Meta'nın CEO'su Mark Zuckerberg'in sosyal medyanın gençler üzerindeki olumsuz etkilerine odaklanan iddialarla açılan davada ifade vermesine hükmedildi. Yargıç Carolyn Kuhl tarafından verilen kararla birlikte Zuckerberg'in yanı sıra sosyal medya platformun daha pek çok üst yetkili ismi mahkemeye çıkmak zorunda kalacak.
Mark Zuckerberg ve Snap CEO'su Mahkemeye Katılacak
Instagram, Facebook ve WhatsApp gibi şirketlerin üst kuruluşu olan Meta'nın CEO'su Mark Zuckerberg, Snap CEO'su Evan Spiegel ve Instagram Başkanı Adam Mosseri, Ocak 2026'da mahkemeye çıkıp ifade verecek. Yargıç Kuhl, sosyal medyanın olumsuz etkilerinden şirketlerin CEO ve yöneticilerin de sorumlu olduğunu belirtti.

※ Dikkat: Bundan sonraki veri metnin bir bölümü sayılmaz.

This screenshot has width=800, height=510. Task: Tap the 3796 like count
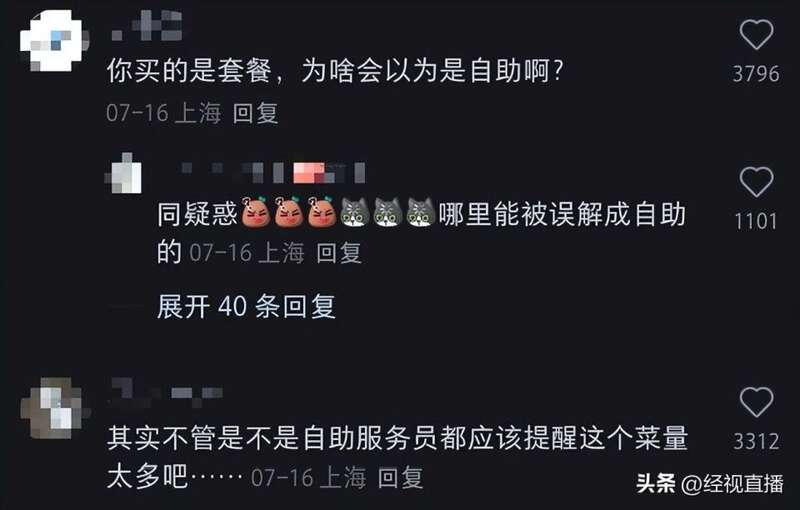tap(756, 74)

Yargıca göre bir yöneticinin platformun zararlarından haberdar olması ancak bunları önlemeye yönelik bir adım atmaması, bunları onaylandığı anlamına gelebilir. Zuckerberg, dünyanın en büyük platformları olan Facebook ve Instagram'dan, Snap CEO'su Spiegel ise Snapchat'ten sorumlu tutuluyor. Mosseri'ye Instagram'ı yönetme görevi verildiği için onun da Zuckerberg gibi ifade vermesi gerekecek.

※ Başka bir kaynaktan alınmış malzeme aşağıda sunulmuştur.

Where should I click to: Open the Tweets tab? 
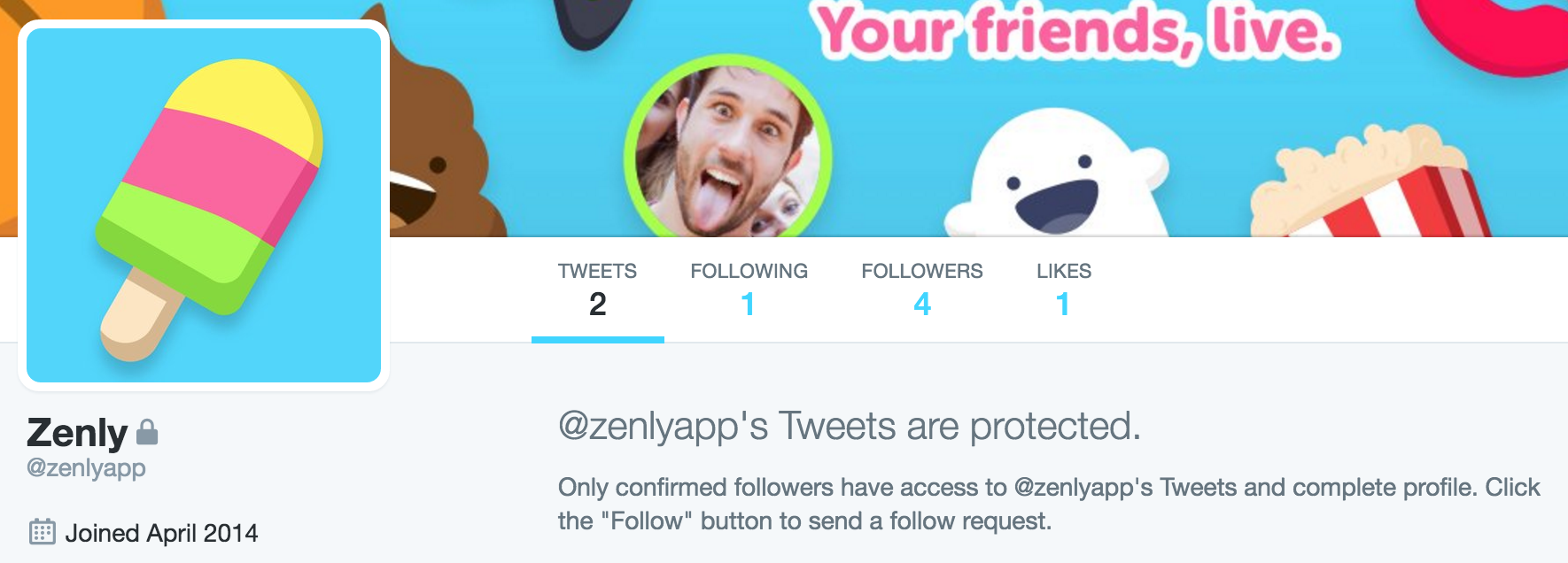click(597, 289)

Dava, sosyal medya platformlarının arkasındaki şirketlerin genç kullanıcılardaki bağımlılık gibi etkilere neden olan özellikler hakkında uyarıda bulunmadığı iddiası ile açılmıştı. Yargıcın bu iddiaları dikkate alarak verdiği karara ise hem Meta hem Snap tarafından itiraz geldi. Meta, Zuckerberg ve Mosseri'nin mahkemede ifade vermesini engellemek için talepte bulundu.
Instagram ve Facebook'un çatı şirketi, daha önce bu konuda birçok ifade verildiğini, her duruşmaya katılmanın yöneticilerin işlerini aksatacağını belirtti. Snap'i temsil eden hukuk firması ise daha önceki saatler süren ifadelerin yeterli olduğunu ama yine de bu fırsatı kullanarak Snapchat'e yöneltilen iddiaların hukuken ve fiilen neden yanlış olduğunu açıklayacaklarını söyledi.
İki şirket tarafından da belirtildiği gibi, daha önce sosyal medya şirketlerinin bilerek genç kullanıcılara psikolojik yönden zarar verdiği iddiasına dayanan çok sayıda dava açıldı ve taraflar mahkemeye çıkıp ifade verdi. Ancak bu davaların hiçbirinde şirketlere çok büyük cezalar verilmedi. Dolayısıyla bu davanın da ciddi bir yaptırımla sonuçlanma ihtimalinin düşük olduğu söylenebilir.